Figure 2: European and U.S. Natural Gas Evolution
Natural gas is also an important feedstock for the production of nitrogenous fertilizers such as ammonia and urea. The impact on fertilizer prices would be further exacerbated by the fact that Russia is an important supplier of nitrogenous fertilizers and potash. Russia account for 15% of global trade in nitrogenous fertilizers and 17% of global potash fertilizer exports. Belarus, an ally of Russia and staging ground for the current invasion and already being targeted by some international sanctions, accounts for an additional 16% of global market share of potash exports. Dependency for some countries, including Ukraine, on the supply from these two countries could be quite extreme (60% or more, see figure 3).
Figure 3: Countries’ Dependency on Nitrogenous and Potassium Fertilizers Originating from Belarus and the Russian Federation, 2018-2020
The global fertilizer market has been reeling from record high prices. Further shortages will have global implications, particularly in developing countries where price impacts could significantly reduce fertilizer use and result in poor local harvests at a time of reduced global stocks and record global prices.
Conclusion: Possible next steps
Russia’s invasion of Ukraine poses serious risks to global food security that will require a range of responses from governments and international organizations. The situation remains very fluid and introduces considerable uncertainty into an already tight global marketplace. Of immediate concern is the vulnerability of net food-importing countries highly dependent on Ukraine for supplies—such as the highly exposed countries in the MENA region. The global response to the Ukrainian situation should include a strong global food security dimension, and ensure that any sanctions placed on Russia not impact third parties reliant on Russian exports. To the extent possible, food and fertilizer exports should be allowed to continue unimpeded; failing that, mitigation packages should be provided to affected third party countries. Placing sanctions on those sectors will only exacerbate world shortages and penalize mainly populations that are already food insecure.

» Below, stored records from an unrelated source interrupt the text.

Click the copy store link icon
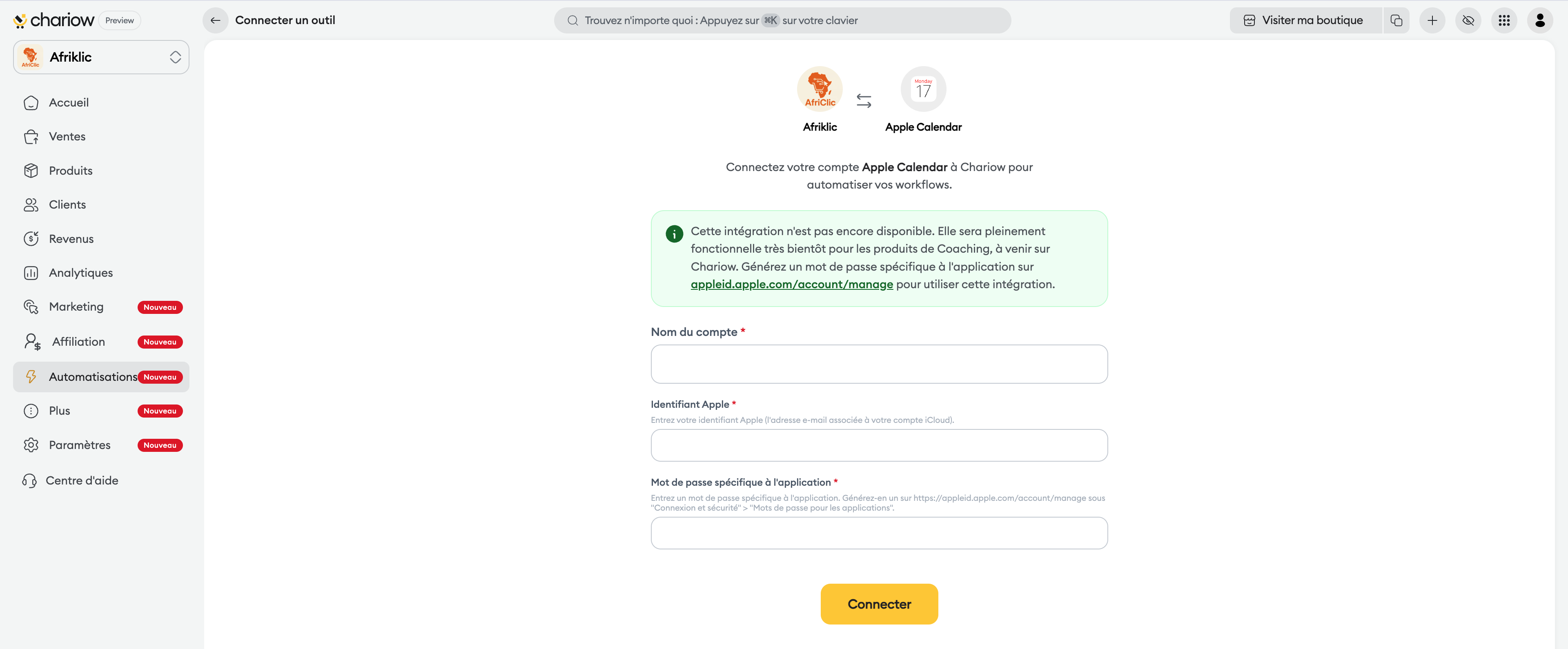 point(1396,21)
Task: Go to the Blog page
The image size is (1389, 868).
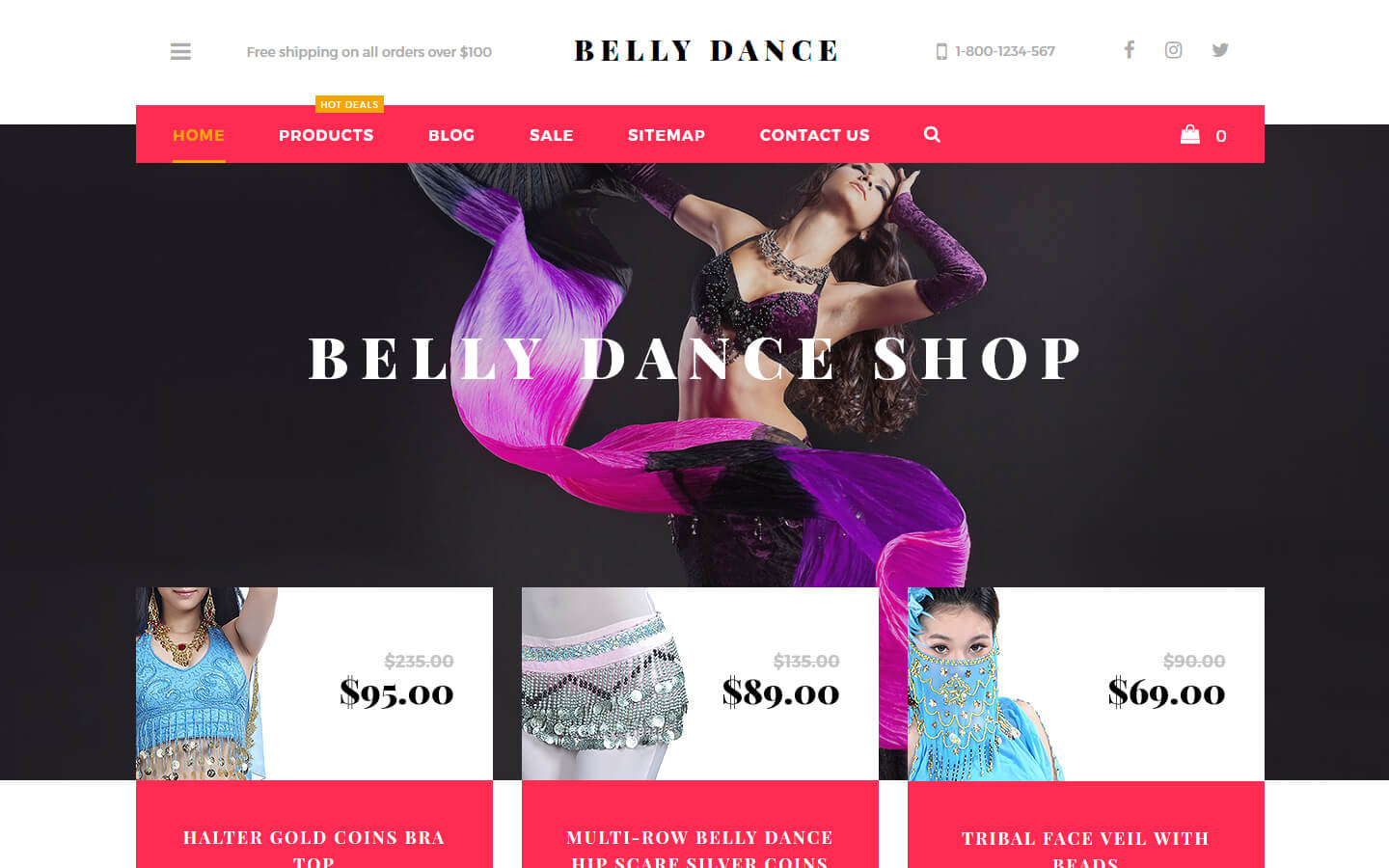Action: (x=451, y=135)
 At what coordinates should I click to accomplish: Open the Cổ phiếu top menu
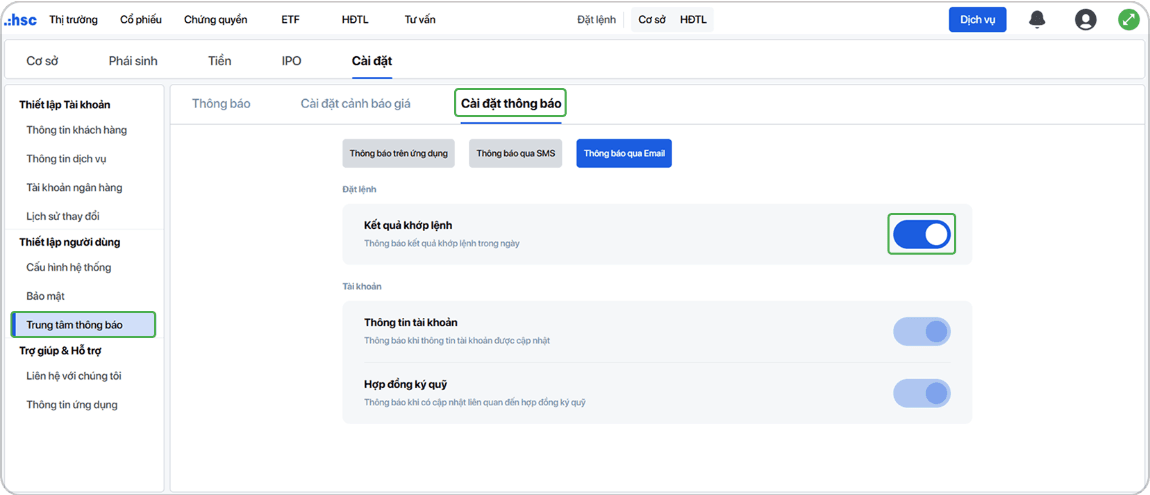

With skyrocketing agricultural prices, there is the risk that some countries may seek to insulate domestic producers by restricting exports. Such moves should be avoided. As we saw in 2007-08 and 2010-11, these beggar-thy-neighbor policies can have harmful effects on importing countries, particularly the most vulnerable. In this context, both the sanctions aimed to enforce international laws, and export restrictions used to protect domestic consumers, have to be designed to protect global food security, and consequences on third parties need to be assessed carefully.
Finally, the reliance of many countries in the world on Russian energy products will trigger important policy debates. Calls for greater energy sovereignty and diversification will likely occur. However, policies that call for ramping up production of biofuels should be viewed with skepticism. Redirecting the current consumption of food crops (maize, wheat, oilseeds) to non-food uses around the world, from the EU to Indonesia, is already generating significant tensions in food and fertilizer markets. A holistic approach regarding food and energy security is critical in ensuring that food and nutrition outcomes remain a priority.